=== DATASET RECORDS ===

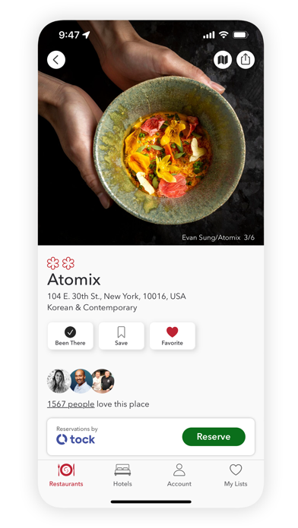The height and width of the screenshot is (528, 298).
Task: Tap the woman's profile avatar
Action: [59, 381]
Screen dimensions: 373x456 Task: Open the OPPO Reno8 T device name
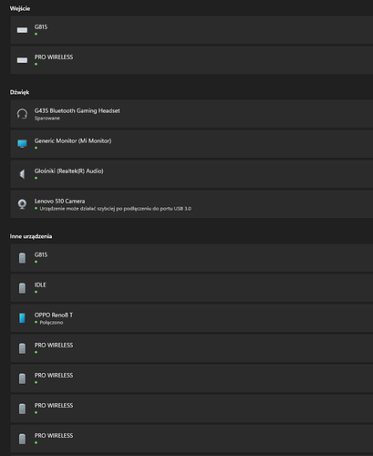point(54,315)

===

List each line of the data above that contains the word "Task", and copy every such line in full.

EXERCISE RESULT –
Task: Tap the woman's profile avatar
Screen dimensions: 373x456 Task: Open the OPPO Reno8 T device name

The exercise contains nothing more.